Ribera: manifestazione per ricordare il naufragio della nave greca Angelika e dei suoi morti

256

La città di Ribera, a 112 anni dal tragico evento e a 22 anni dalla realizzazione del monumento ai marinai annegati, ha ricordato il naufragio della nave greca da carico Angelika che la notte del 6 febbraio 1906 affondò nelle acque di Seccagrande, causando la morte di 10 persone dell’equipaggio appartenenti alla famiglia Lemos. La manifestazione commemorativa, voluta da Mimmo Macaluso, subacqueo e ricercatore, che ha individuato il relitto del veliero e che ha fatto costruire il monumento sulla spiaggia della località con i mattoni rossi di Marsiglia tirati fuori dalla stiva, ha visto la presenza di una delegazione in visita al cimitero deporre mazzi di fiori sulla tomba dei naufraghi e su quella di Antonino Tamburello testimone dell’epoca e sistemare due corone di alloro davanti al monumento di Seccagrande, sotto le bandiere italiana e greca, mentre una grande petroliera greca “America Graecia”, di proprietà dell’armatore Evangelos Angelakos, già sindaco di Inousess, lanciava in mare dei fiori, nel Canale di Sicilia, al suono della sirena.

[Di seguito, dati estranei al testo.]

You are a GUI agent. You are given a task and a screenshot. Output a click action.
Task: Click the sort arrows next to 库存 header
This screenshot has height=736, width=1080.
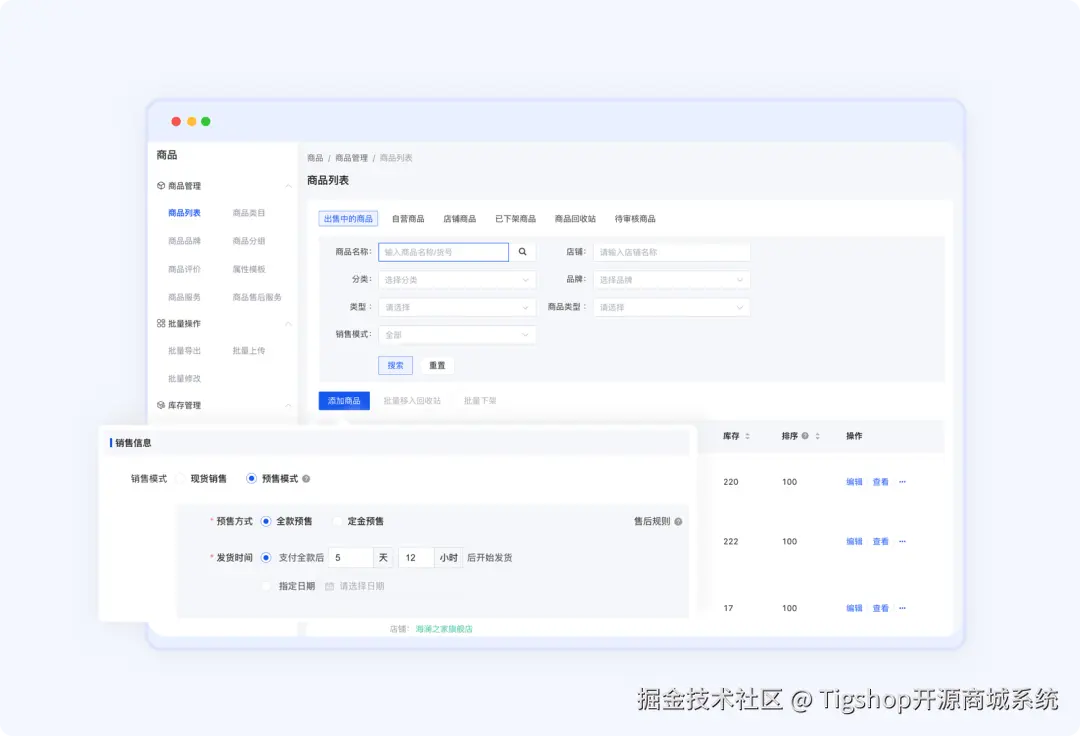pyautogui.click(x=750, y=437)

Alla manifestazione, che ha visto la celebrazione di una messa nella chiesa madre, hanno preso parte Mimmo Macaluso, il vicesindaco Nicola Inglese, Giorgio Diakenissakis che allora fece da interprete per la ricerca del veliero e per il successivo gemellaggio tra Ribera ed Inousses, Giuseppe Mazzotta per il Lions Club che realizzò il gemellaggio, l’ex sindaco Giuseppe Di Salvo, il trombettista Alfonso Montalbano e diverse altre autorità cittadine.